It’s at this point things feel very serious and your mouth goes dry. All that remains is to reach across to the ignition toggle and flick it down to its lowest position, depress the clutch (it is team protocol for the car to be started in gear), press the small green starter button with no throttle applied, let the V8 thump into life, squeeze a few revs, feed in the surprisingly friendly ZF Sachs Racing clutch and pull away.
Trundling down Portimão’s long pit lane on the 60kph speed limiter you feel a powerful mix of elation and intimidation. The former because you’re out on your own in a factory Aston Martin WEC car; the latter because, erm, you’re out on your own in a factory Aston Martin WEC car. It really is a surreal calm before a once-in-a-lifetime storm.
I’ve got 10 precious laps in which to try to get a flavour of the car, explore its performance – or at least try to scratch the surface – and attempt to say something meaningful to the battery of GoPros mounted around the car for an upcoming video on the Motor Sport YouTube channel. It’s quite a lot for the Meaden CPU to deal with, so it’s a relief to find the GTE Vantage is a simple machine to operate, if not to exploit fully.
Apart from leaving and stopping in the pits you don’t touch the clutch. The gearbox (an Xtrac six-speed sequential) is operated by paddle shifters attached to the back of the wheel – left for downshifts, right for up in the usual manner. The steering is power-assisted; light, but with a useful sense of connection so you have some feel for the front end. Once you’ve inadvertently leant clumsily on the traction control out of one of the tighter corners in the early part of the lap, you can start to build a patchy, low-definition picture of the car’s balance and reactions.
Even with a crash helmet on the noise in the cockpit drenches you in decibels. The V8 engine is dry-sumped and mounted lower and further back in the chassis than the road car. GTE rules oblige it to share its basic architecture with the production engine, plus the basic block, cylinder heads and crankshaft, but that leaves AMR plenty to go at.
This much is clear as soon as you hear and feel it in action. As you might expect AMR is cagey about precise power and torque outputs, but quotes ‘in excess’ of 480bhp and 500Nm (about 370lb ft) of torque. If the sound it makes is any gauge of performance it’s good for every last brake horsepower and lb ft: its war cry hammering from side-exit exhausts that pass through the left- and right-hand sills and exit just ahead of the rear wheels.
Laid over this bassy soundtrack is the melancholy, serrated whine of the sequential transmission, the pitch of which increases relentlessly as the V8’s revs rise. Timing the upshifts perfectly relies on you just waiting for the final two shift lights to blink blue, each pull of the right-hand paddle delivering a whip crack gearchange. Downshifts are just as punchy, never more so than when you clack-clack-clack down into a low gear as you pile into one of Portimão’s numerous big braking areas.
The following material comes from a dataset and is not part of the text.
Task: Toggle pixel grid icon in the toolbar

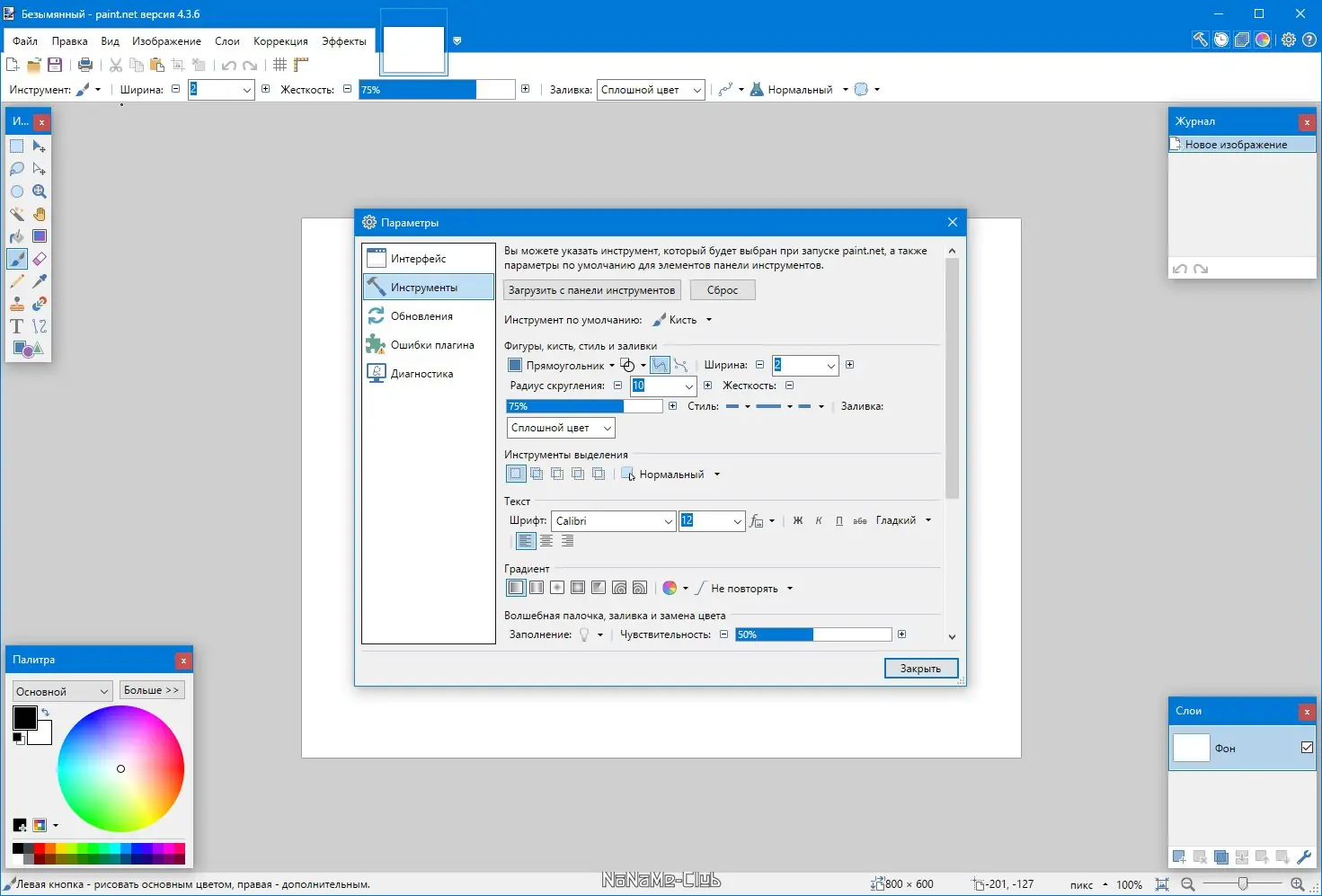Action: click(x=280, y=65)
The brakes are the biggest departure from the GT3 Vantage, or indeed the Vantage road car. Not in terms of hardware – massive Brembo calipers grab colossal vented cast iron discs with Pagid RS pads – but because GTE cars don’t have ABS. This immediately sows seeds of doubt in your mind because you know there’s nothing to tidy-up your mistakes. It’s a bit daft, because as regular Dane Train driver Sørensen tells me later, it’s pretty much impossible to lock the brakes into the high-speed braking areas, as is often the case with high-downforce cars.
The difficulty, particularly when you’re coming cold to a car of the GTE Vantage’s stature, is the sheer physicality of the braking. You really do hit them hard. And I mean hard. Whether you use your right or left foot is down to you. Sørensen and Thiim are both southpaws, but Turner and Adam both use their right feet. Perversely I never normally use my left foot, but I actually find it easier to hit the pedal with the necessary 80 to 100lbs of pressure required to really work the vast discs and calipers to their optimum. After a full race stint I suspect I’d need both feet to muster the necessary poundage.
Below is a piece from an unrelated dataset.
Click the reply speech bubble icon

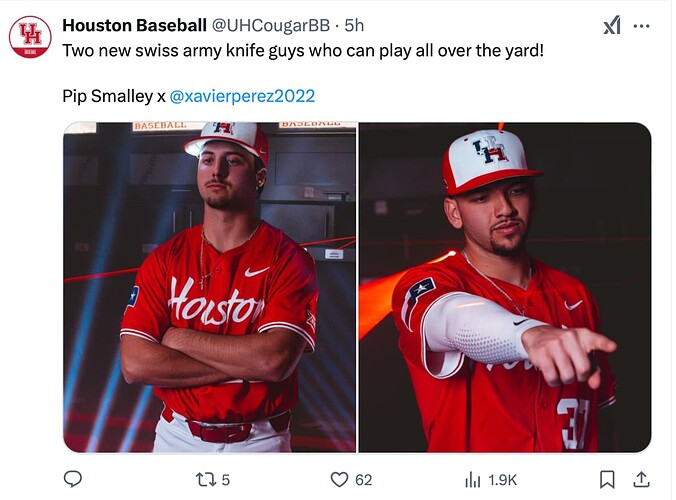[72, 479]
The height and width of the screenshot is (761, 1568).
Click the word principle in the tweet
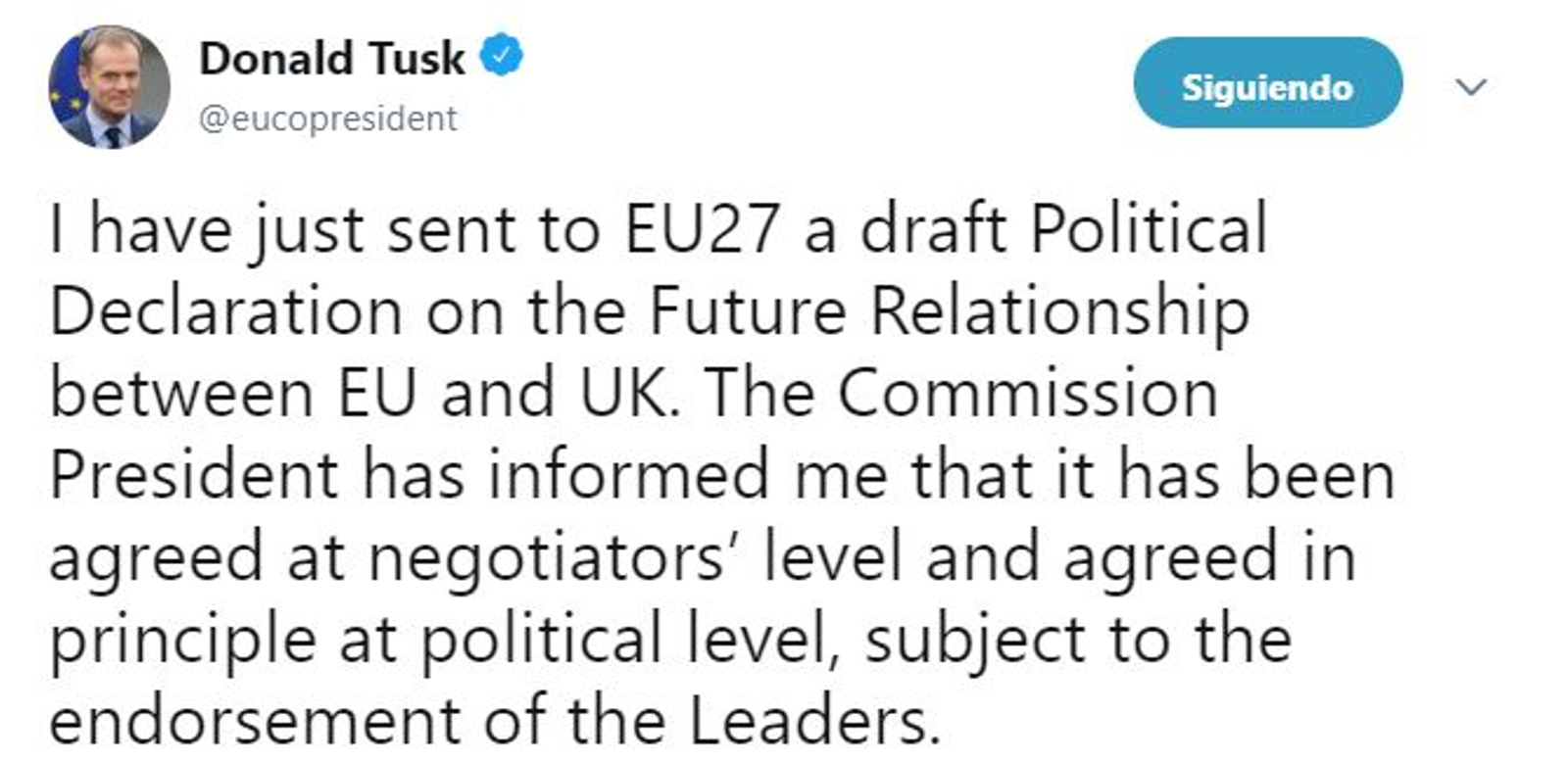coord(182,641)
The first trio of laps goes in a bit of a blur, so it’s worth jumping out and letting my senses catch up. A look at my data trace overlaid with Thiim’s best from earlier that day is predictably humbling – the mountainous peaks and almost vertical descents of the former’s speed trace contrasting with my own tentative efforts.
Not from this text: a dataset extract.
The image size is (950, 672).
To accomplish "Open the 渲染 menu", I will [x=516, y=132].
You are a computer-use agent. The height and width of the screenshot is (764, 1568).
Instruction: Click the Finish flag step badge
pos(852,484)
I’m glad I took a time-out as the second out-flier-and-in laps feel better, especially through the quick corners, where I really begin to feel the Vantage come alive as it squeezes itself down into the track surface. Where the V12 GT3 feels nose-heavy and reluctant (relatively speaking) to change direction, the GTE feels much more agile and athletic, even though there’s very little between their dry weights. It’s an easier machine to place where you want it, but this precision puts more pressure on you to point it consistently in exactly the right direction in order to maximise its potential. If the V12 GT3 is a fine 12-gauge game gun, the V8 GTE is a hunting rifle.
Speaking to Sørensen about racing the V8 Vantage, he says its front-engined layout means it doesn’t quite have the traction of its mid-engined rivals out of the slow- and medium-speed corners. The art of making it go well is to use the traction control, but only just, so it never truly intervenes. This clearly requires commitment but also tremendous finesse, and is definitely not a case of planting your foot and letting the traction control juggle torque against available grip. Or rather it could do, but you’d be woefully off the pace.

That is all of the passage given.